→ **Text for analysis**:
=== Section Start ===
This is the fifth post in a series on “An Evangelical Statement on Evolution (ESE)”. If you are new to the series, you may wish to read 1) Introduction, 2) ESE Objectives, 3) ESE Approach , and 4) ESE Contents first.
In preparing this series on the ESE, I never intended to get bogged down in the details of the actual statement – that is a future task. However, after receiving feedback on the content in the last post, I think this brief content addendum is required to fix some glaring omissions (three), and to suggest that one of our objectives should be addressed more indirectly.
A) Randomness and Purpose
Reconciling the randomness in evolution with God’s sovereignty is a huge hurdle for many (see comments by Vance); the ESE should address this, if only briefly. In the section on purpose, we could mention one or more of the following:
- randomness is closely tied to unpredictability. Unpredictability is often simply a function of human limitations. God does not have these limitations.
- Scripture asserts that God is in control & can accomplish his purposes even in random events (eg. Prov 16:33, Acts 1:26)
=== Section End ===
→ **Provided material**:
=== Section Start ===
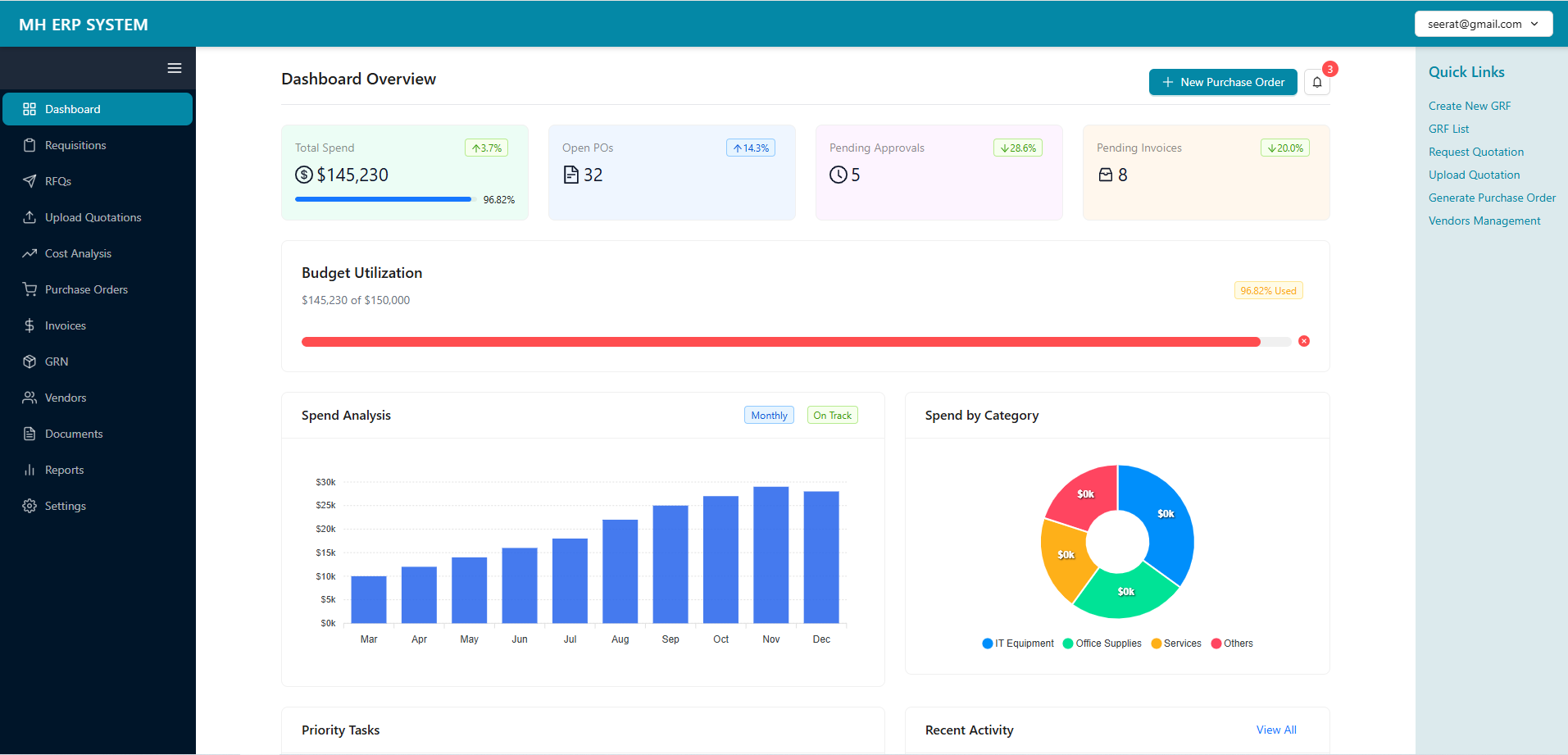Open the Create New GRF quick link

tap(1469, 106)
=== Section End ===
Copy the post on the evangelical statement on evolution from above in full, with every word and mark unchanged.

This is the fifth post in a series on “An Evangelical Statement on Evolution (ESE)”. If you are new to the series, you may wish to read 1) Introduction, 2) ESE Objectives, 3) ESE Approach , and 4) ESE Contents first.
In preparing this series on the ESE, I never intended to get bogged down in the details of the actual statement – that is a future task. However, after receiving feedback on the content in the last post, I think this brief content addendum is required to fix some glaring omissions (three), and to suggest that one of our objectives should be addressed more indirectly.
A) Randomness and Purpose
Reconciling the randomness in evolution with God’s sovereignty is a huge hurdle for many (see comments by Vance); the ESE should address this, if only briefly. In the section on purpose, we could mention one or more of the following:
- randomness is closely tied to unpredictability. Unpredictability is often simply a function of human limitations. God does not have these limitations.
- Scripture asserts that God is in control & can accomplish his purposes even in random events (eg. Prov 16:33, Acts 1:26)